→ Requirements
Copy out every one of the items below word for word.

— Start Dataset records —

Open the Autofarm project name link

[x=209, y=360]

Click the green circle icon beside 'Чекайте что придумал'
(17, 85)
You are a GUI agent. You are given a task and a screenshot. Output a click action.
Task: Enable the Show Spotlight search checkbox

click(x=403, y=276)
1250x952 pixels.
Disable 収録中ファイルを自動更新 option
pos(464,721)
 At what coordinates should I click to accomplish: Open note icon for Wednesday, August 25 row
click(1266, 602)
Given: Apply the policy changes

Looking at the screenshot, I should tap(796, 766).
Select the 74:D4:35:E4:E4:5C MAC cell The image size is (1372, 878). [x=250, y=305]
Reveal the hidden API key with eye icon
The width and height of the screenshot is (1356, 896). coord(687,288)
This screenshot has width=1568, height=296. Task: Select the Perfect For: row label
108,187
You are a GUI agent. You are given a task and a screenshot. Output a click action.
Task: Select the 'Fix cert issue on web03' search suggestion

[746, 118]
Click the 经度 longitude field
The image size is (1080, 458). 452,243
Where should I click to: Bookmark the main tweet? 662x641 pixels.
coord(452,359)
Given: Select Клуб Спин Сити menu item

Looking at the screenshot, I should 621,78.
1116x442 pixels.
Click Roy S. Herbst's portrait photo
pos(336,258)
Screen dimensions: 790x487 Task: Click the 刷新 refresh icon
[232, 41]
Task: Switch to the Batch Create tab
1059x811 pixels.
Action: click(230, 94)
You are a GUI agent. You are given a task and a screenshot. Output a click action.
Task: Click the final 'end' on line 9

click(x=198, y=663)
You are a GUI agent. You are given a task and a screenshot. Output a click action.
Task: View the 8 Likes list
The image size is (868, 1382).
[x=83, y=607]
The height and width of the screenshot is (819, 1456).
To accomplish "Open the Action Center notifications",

— End Dataset records —

→ Worked solution
Open the Autofarm project name link

[x=209, y=360]

Click the green circle icon beside 'Чекайте что придумал'
(17, 85)
You are a GUI agent. You are given a task and a screenshot. Output a click action.
Task: Enable the Show Spotlight search checkbox

click(x=403, y=276)
1250x952 pixels.
Disable 収録中ファイルを自動更新 option
pos(464,721)
 At what coordinates should I click to accomplish: Open note icon for Wednesday, August 25 row
click(1266, 602)
Given: Apply the policy changes

Looking at the screenshot, I should tap(796, 766).
Select the 74:D4:35:E4:E4:5C MAC cell The image size is (1372, 878). [x=250, y=305]
Reveal the hidden API key with eye icon
The width and height of the screenshot is (1356, 896). coord(687,288)
This screenshot has width=1568, height=296. Task: Select the Perfect For: row label
108,187
You are a GUI agent. You are given a task and a screenshot. Output a click action.
Task: Select the 'Fix cert issue on web03' search suggestion

[746, 118]
Click the 经度 longitude field
The image size is (1080, 458). 452,243
Where should I click to: Bookmark the main tweet? 662x641 pixels.
coord(452,359)
Given: Select Клуб Спин Сити menu item

Looking at the screenshot, I should 621,78.
1116x442 pixels.
Click Roy S. Herbst's portrait photo
pos(336,258)
Screen dimensions: 790x487 Task: Click the 刷新 refresh icon
[232, 41]
Task: Switch to the Batch Create tab
1059x811 pixels.
Action: click(230, 94)
You are a GUI agent. You are given a task and a screenshot. Output a click action.
Task: Click the final 'end' on line 9

click(x=198, y=663)
You are a GUI agent. You are given a task and a screenshot. Output a click action.
Task: View the 8 Likes list
The image size is (868, 1382).
[x=83, y=607]
The height and width of the screenshot is (819, 1456).
To accomplish "Open the Action Center notifications",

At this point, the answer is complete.